─── Dataset entries
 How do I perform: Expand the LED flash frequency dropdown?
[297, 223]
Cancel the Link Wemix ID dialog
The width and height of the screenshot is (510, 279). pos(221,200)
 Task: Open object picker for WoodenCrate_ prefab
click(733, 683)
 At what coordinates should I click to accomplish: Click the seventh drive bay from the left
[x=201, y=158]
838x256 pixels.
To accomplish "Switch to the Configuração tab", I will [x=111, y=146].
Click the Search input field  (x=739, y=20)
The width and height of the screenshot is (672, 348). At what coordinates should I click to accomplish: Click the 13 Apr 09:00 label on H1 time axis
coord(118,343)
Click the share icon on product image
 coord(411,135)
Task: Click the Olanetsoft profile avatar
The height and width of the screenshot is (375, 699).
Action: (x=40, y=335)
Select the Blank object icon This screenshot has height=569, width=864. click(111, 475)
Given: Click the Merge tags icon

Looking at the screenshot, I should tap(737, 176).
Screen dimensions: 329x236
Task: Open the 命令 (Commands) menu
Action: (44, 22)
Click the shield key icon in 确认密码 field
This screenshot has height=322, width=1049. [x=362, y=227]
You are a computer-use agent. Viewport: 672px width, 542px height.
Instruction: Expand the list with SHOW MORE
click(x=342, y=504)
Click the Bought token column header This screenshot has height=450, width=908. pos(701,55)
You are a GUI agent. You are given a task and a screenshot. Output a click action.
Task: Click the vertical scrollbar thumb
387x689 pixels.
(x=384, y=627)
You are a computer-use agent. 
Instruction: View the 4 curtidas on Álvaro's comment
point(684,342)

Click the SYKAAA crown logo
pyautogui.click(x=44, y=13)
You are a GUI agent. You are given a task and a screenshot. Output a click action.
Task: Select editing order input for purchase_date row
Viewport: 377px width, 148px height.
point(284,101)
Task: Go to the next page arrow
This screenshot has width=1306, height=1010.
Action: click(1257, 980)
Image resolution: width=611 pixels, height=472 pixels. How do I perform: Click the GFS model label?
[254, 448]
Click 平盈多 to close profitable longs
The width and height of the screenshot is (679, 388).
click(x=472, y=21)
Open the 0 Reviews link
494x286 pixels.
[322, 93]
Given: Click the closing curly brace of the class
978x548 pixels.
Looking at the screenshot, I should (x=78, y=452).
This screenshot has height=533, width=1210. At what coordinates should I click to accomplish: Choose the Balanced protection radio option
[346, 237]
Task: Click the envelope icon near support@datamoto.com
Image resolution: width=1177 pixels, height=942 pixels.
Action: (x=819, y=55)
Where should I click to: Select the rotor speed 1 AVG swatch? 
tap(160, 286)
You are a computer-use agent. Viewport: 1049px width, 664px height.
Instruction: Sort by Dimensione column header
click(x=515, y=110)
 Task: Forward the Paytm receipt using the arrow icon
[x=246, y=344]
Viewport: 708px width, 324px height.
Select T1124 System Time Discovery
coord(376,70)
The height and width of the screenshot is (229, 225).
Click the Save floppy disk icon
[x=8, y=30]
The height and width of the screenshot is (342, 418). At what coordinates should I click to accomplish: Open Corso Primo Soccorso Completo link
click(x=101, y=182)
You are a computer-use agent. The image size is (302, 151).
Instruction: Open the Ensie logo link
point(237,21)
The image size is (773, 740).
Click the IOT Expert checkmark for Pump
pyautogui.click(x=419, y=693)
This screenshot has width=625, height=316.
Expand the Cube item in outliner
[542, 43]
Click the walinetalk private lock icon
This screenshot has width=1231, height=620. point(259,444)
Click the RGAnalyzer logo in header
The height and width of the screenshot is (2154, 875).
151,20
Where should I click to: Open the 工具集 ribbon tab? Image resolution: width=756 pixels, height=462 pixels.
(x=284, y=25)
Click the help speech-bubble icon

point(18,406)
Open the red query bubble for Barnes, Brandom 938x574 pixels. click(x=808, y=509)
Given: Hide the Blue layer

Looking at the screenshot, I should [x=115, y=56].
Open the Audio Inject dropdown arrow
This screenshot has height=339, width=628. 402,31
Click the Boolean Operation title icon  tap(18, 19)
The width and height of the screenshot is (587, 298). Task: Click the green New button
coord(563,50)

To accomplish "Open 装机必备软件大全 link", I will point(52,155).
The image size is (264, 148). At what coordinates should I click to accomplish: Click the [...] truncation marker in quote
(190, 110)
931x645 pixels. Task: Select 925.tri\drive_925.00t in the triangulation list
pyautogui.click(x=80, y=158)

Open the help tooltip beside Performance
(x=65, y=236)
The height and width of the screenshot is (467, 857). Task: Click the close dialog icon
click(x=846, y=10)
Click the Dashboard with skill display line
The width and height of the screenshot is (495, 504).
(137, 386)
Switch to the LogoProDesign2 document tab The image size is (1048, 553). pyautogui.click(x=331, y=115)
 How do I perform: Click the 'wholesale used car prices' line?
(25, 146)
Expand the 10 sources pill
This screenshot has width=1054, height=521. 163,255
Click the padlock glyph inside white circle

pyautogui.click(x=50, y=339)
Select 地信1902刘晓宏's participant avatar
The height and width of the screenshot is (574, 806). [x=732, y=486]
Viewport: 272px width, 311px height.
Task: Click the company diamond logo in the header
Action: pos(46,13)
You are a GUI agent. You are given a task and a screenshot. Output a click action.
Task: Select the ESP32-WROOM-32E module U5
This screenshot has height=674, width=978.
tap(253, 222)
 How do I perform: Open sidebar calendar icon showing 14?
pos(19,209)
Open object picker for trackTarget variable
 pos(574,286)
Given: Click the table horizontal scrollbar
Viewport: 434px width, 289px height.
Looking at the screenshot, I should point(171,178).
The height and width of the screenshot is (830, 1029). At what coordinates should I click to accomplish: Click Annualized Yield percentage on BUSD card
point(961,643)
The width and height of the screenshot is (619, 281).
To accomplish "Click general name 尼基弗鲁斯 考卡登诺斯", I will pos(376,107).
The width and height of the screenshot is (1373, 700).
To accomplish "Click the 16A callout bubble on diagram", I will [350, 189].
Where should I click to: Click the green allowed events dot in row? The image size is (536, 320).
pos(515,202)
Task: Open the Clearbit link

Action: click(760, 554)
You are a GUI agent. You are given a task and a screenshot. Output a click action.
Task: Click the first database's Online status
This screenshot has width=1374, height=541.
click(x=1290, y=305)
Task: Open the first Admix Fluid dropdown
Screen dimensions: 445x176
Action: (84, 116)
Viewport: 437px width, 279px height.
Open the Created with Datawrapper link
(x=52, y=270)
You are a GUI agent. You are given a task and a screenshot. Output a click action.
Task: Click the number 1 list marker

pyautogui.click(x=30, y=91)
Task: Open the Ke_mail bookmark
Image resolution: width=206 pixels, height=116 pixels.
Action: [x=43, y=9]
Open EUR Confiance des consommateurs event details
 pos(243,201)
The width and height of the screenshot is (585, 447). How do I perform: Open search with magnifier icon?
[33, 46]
──────
§ Work instructions
Beginning at the top of the entries above, output each line exactly, and end with the line in which "Click the Search" appears.

§ Result of the exercise
 How do I perform: Expand the LED flash frequency dropdown?
[297, 223]
Cancel the Link Wemix ID dialog
The width and height of the screenshot is (510, 279). pos(221,200)
 Task: Open object picker for WoodenCrate_ prefab
click(733, 683)
 At what coordinates should I click to accomplish: Click the seventh drive bay from the left
[x=201, y=158]
838x256 pixels.
To accomplish "Switch to the Configuração tab", I will [x=111, y=146].
Click the Search input field  (x=739, y=20)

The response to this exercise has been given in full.